Goal of the exercise: Copy out the records between the lines holding "How do I perform: Open Steam" and "coord(125,104)", inclusive, reproducing each line precisely.

Provided entries:
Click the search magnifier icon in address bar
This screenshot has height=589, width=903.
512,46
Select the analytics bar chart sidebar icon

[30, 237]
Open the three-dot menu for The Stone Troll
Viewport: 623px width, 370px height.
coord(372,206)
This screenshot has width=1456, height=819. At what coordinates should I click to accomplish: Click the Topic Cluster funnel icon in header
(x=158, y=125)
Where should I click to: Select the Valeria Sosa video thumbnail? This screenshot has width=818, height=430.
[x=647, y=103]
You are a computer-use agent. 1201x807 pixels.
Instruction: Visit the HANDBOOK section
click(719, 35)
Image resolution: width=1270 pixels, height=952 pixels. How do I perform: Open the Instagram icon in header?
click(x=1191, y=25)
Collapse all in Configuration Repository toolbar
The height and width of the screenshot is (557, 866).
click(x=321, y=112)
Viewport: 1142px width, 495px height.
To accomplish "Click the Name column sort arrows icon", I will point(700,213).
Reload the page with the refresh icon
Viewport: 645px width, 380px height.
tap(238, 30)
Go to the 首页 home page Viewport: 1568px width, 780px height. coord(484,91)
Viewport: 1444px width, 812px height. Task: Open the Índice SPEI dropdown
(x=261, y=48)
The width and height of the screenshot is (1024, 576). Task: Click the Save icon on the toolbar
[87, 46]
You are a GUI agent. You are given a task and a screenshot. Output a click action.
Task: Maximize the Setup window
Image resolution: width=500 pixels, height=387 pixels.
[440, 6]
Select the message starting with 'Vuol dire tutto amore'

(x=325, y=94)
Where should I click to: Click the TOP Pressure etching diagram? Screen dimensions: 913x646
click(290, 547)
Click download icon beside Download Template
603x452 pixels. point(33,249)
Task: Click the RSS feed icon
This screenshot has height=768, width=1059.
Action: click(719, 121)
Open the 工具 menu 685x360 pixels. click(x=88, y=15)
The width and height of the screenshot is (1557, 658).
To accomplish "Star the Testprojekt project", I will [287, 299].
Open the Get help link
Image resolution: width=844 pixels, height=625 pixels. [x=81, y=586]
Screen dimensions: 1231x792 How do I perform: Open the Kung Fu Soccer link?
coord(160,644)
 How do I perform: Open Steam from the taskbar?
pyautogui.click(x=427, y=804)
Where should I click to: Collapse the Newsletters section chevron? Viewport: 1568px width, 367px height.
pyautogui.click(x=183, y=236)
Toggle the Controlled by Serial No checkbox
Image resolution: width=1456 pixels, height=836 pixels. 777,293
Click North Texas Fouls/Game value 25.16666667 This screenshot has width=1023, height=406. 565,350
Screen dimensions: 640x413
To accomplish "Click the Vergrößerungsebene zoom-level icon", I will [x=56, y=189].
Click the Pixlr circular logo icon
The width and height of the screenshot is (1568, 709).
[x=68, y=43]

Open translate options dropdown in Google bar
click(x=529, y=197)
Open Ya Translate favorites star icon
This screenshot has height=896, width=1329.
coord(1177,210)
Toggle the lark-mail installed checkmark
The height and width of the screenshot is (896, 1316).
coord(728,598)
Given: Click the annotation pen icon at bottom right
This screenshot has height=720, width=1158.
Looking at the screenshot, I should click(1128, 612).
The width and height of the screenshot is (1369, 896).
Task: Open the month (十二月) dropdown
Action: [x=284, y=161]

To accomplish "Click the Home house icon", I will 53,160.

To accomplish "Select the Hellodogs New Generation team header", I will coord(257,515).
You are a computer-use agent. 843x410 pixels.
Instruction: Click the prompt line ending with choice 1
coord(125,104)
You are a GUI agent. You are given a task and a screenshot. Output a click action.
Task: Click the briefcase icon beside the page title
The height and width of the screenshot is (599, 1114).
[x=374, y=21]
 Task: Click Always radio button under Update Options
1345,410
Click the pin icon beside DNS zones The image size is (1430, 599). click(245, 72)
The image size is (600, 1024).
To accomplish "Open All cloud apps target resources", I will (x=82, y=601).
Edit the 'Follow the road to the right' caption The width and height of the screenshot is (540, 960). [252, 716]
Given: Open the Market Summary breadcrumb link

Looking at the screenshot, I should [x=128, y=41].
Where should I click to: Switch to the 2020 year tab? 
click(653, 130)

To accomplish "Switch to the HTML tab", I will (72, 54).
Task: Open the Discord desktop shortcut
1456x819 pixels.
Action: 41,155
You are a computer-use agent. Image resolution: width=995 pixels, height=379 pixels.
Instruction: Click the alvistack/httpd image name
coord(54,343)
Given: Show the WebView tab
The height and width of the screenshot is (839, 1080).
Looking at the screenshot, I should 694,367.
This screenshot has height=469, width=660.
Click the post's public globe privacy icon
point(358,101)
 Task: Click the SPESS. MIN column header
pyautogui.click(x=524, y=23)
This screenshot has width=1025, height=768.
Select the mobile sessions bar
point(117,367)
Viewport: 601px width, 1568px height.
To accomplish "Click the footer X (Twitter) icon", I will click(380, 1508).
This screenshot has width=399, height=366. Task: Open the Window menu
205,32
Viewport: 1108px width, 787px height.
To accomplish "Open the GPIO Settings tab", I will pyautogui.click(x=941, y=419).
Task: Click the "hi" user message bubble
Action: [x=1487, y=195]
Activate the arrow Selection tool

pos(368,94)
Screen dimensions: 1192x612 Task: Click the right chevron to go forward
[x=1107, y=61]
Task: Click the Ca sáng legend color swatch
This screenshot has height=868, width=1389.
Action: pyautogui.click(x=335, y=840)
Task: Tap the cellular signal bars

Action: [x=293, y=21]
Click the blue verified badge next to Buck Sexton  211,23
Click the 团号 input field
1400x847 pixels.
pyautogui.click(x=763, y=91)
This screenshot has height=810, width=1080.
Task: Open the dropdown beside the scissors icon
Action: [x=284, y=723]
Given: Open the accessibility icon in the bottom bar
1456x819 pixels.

Result of the exercise:
 How do I perform: Open Steam from the taskbar?
pyautogui.click(x=427, y=804)
Where should I click to: Collapse the Newsletters section chevron? Viewport: 1568px width, 367px height.
pyautogui.click(x=183, y=236)
Toggle the Controlled by Serial No checkbox
Image resolution: width=1456 pixels, height=836 pixels. 777,293
Click North Texas Fouls/Game value 25.16666667 This screenshot has width=1023, height=406. 565,350
Screen dimensions: 640x413
To accomplish "Click the Vergrößerungsebene zoom-level icon", I will [x=56, y=189].
Click the Pixlr circular logo icon
The width and height of the screenshot is (1568, 709).
[x=68, y=43]

Open translate options dropdown in Google bar
click(x=529, y=197)
Open Ya Translate favorites star icon
This screenshot has height=896, width=1329.
coord(1177,210)
Toggle the lark-mail installed checkmark
The height and width of the screenshot is (896, 1316).
coord(728,598)
Given: Click the annotation pen icon at bottom right
This screenshot has height=720, width=1158.
Looking at the screenshot, I should click(1128, 612).
The width and height of the screenshot is (1369, 896).
Task: Open the month (十二月) dropdown
Action: [x=284, y=161]

To accomplish "Click the Home house icon", I will 53,160.

To accomplish "Select the Hellodogs New Generation team header", I will coord(257,515).
You are a computer-use agent. 843x410 pixels.
Instruction: Click the prompt line ending with choice 1
coord(125,104)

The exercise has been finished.